Take the material below and reproduce, word for word, only the lines from the line with "Open the Donald Trump Jr. tweet image" through the line with "Click trash icon for /tanks** Tanks goal".

===

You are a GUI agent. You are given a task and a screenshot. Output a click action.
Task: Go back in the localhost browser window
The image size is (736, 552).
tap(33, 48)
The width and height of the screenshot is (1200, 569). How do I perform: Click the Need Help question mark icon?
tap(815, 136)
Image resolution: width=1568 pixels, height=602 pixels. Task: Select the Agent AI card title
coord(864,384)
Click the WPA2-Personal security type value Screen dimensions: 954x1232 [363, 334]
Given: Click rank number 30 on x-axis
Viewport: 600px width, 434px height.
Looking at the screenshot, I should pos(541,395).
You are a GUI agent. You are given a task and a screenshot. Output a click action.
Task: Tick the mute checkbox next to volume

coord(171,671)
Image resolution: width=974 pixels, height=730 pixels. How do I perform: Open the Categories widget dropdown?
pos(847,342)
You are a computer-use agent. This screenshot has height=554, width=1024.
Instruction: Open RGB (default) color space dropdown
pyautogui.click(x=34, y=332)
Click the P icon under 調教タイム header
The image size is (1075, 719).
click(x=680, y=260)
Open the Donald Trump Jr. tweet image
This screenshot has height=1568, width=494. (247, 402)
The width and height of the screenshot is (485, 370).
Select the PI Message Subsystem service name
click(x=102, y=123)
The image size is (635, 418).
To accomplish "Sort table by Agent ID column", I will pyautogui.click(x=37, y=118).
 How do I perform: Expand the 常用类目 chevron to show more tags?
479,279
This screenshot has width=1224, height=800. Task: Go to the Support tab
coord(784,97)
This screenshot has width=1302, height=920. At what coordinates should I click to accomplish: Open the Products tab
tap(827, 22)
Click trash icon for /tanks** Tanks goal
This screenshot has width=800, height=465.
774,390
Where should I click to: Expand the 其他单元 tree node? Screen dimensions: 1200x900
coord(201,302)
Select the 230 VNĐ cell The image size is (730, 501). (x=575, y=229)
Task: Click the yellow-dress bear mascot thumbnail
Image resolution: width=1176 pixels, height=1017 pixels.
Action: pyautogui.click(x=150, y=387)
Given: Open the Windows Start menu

===

◆ TASK RESULT ◆
Open the Donald Trump Jr. tweet image
This screenshot has height=1568, width=494. (247, 402)
The width and height of the screenshot is (485, 370).
Select the PI Message Subsystem service name
click(x=102, y=123)
The image size is (635, 418).
To accomplish "Sort table by Agent ID column", I will pyautogui.click(x=37, y=118).
 How do I perform: Expand the 常用类目 chevron to show more tags?
479,279
This screenshot has width=1224, height=800. Task: Go to the Support tab
coord(784,97)
This screenshot has width=1302, height=920. At what coordinates should I click to accomplish: Open the Products tab
tap(827, 22)
Click trash icon for /tanks** Tanks goal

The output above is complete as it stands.